**Exercise aim**
Rewrite the rows below as a numbered list, leaving out blank lines and any pictures.

**Records for this exercise**
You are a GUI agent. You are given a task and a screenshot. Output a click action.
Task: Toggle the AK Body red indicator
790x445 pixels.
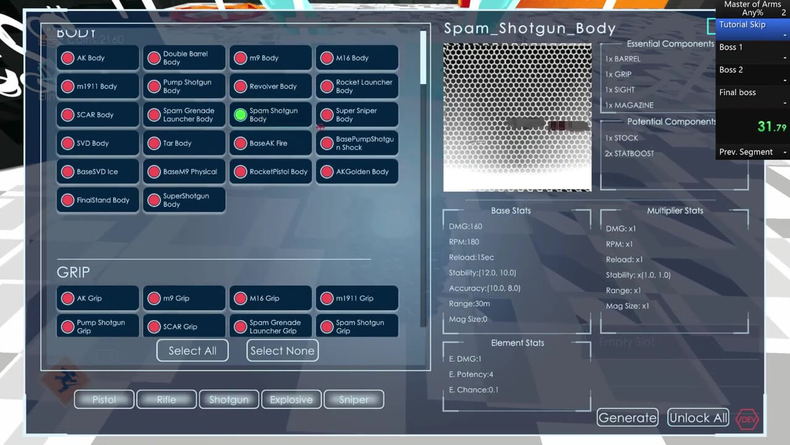(x=67, y=58)
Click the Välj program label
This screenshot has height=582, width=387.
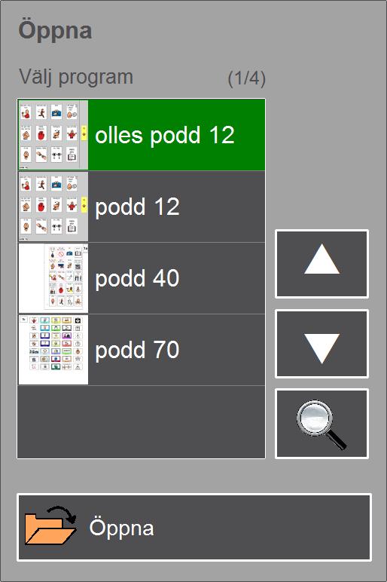76,78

**Exercise answer**
1. You are a GUI agent. You are given a task and a screenshot. Output a click action.
2. Task: Toggle the AK Body red indicator
3. 790x445 pixels.
4. (x=67, y=58)
5. Click the Välj program label
6. This screenshot has height=582, width=387.
7. 76,78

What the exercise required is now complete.